The lone active member of the Yankees’ vaunted Core Four will return in 2014, as Derek Jeter has re-signed with the Bombers on a one-year, $12 million contract. The deal, which replaces his existing $9.5 million player option, was characterized as a “reward for years of good service” by ESPN New York’s Andrew Marchand, though other scribes suggest luxury tax shenanigans could be the real motivation behind The Captain’s effective pay raise.
Either way, the Yankees desperately need a healthy, productive Derek Jeter next year if the club is going to contend in the cut-throat AL East. Coming off surgery to repair a broken right ankle suffered in the 2012 ALCS, Jeter played in just 17 games this past season while logging DL stints for calf and quadriceps injuries. When his legs weren’t betraying him, Jeter made Brendan Ryan look like an offensive dynamo by posting a .542 On-Base-Plus-Slugging percentage in 73 plate appearances.

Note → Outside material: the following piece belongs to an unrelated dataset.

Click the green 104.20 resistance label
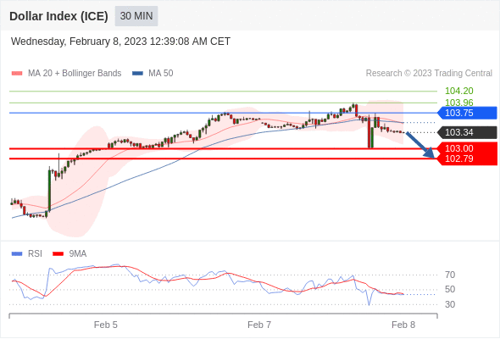 click(x=458, y=92)
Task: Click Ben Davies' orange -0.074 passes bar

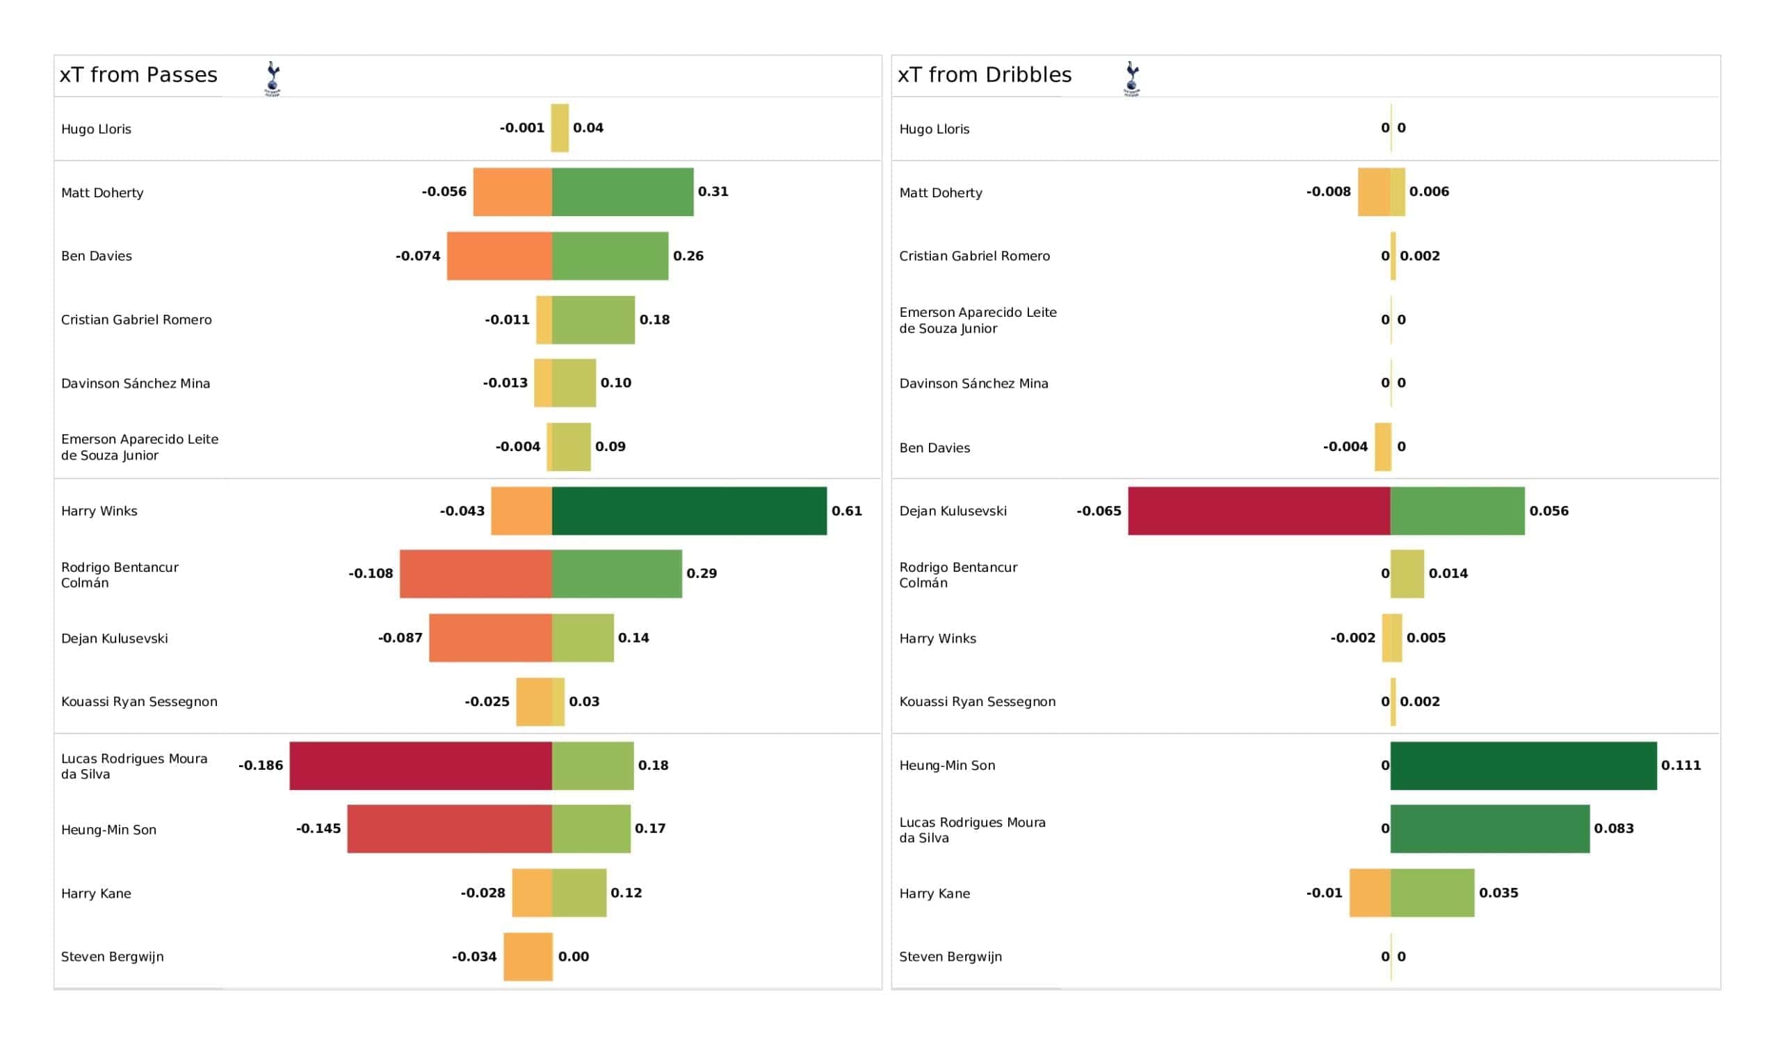Action: point(499,256)
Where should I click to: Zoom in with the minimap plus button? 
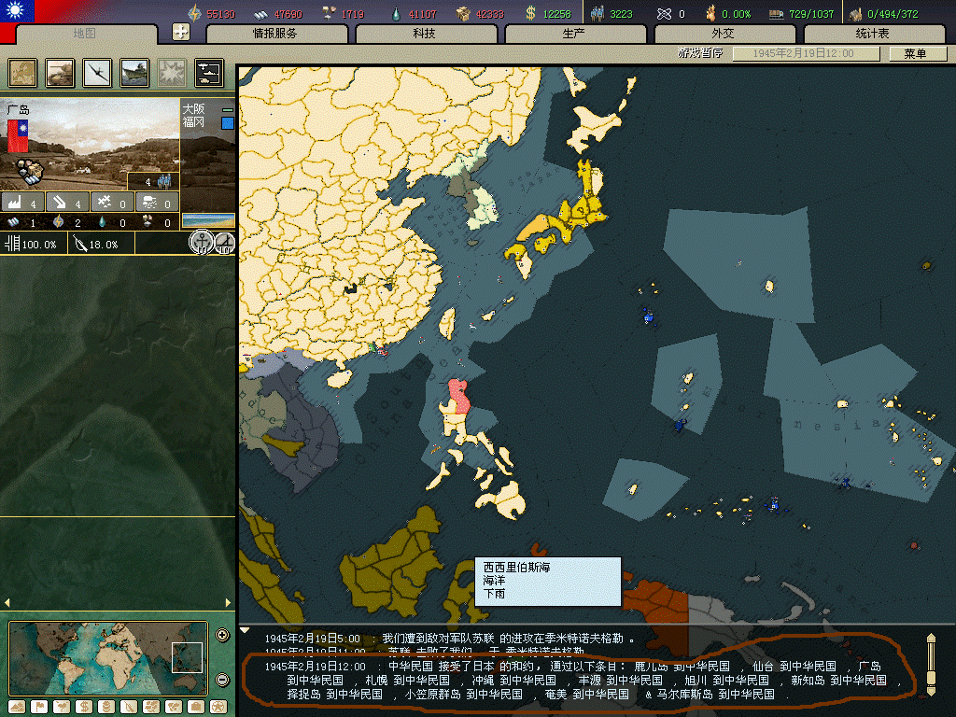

Jeter has always hit more than his share of ground balls, but he took it to the extreme in a brief sample size in 2013 by burning worms more often (73.6 percent of pitches put in play) than any hitter in the American League. His signature inside-out stroke produced weak grounders to right side, rather than the line drives of years past.
Jeter’s spray chart in 2013
While it’s impossible to say whether an off-season to mend and train will revitalize Jeter, he was a solid starter as recently as 2012, when his quality bat (his park-and-league-adjusted OPS was 14 percent above average) counterbalanced his lack of range (he cost the Yankees 18 runs compared to an average defensive shortstop, according to John Dewan’s Defensive Runs Saved metric). History suggests that The Captain could be hard-pressed to replicate even his more modest output in ’12 during his age-40 season next year.
Just two shortstops in major league history have managed to complile at least two Wins Above Replacement (WAR) during a season in their forties. Honus Wagner is the gold standard for old dude shortstops, easily topping that benchmark of offensive and defensive value at age 40 (3.5 WAR in 1914), 41 (5.5 WAR in 1915) and 42 (2.5 WAR in 1916). Luke Appling was also ageless, with 4.6 WAR at age 40 in 1947 and 5.1 WAR at age 42 in 1947 (he had 3.5 WAR at age 41, though he split his time between shortstop and third base).
Other than The Flying Dutchman and Old Aches and Pains, it’s awfully slim pickings. Ozzie Smith (1.5 WAR as a 41-year-old in 1996) is the only other shortstop with even one win above replacement during a season in his forties. By that age, most guys have tumbled down the defensive spectrum or retired. Don’t count him out entirely, but it would be a serious upset if Jeter pushes the Yankees toward the playoffs as a productive shortstop in 2014.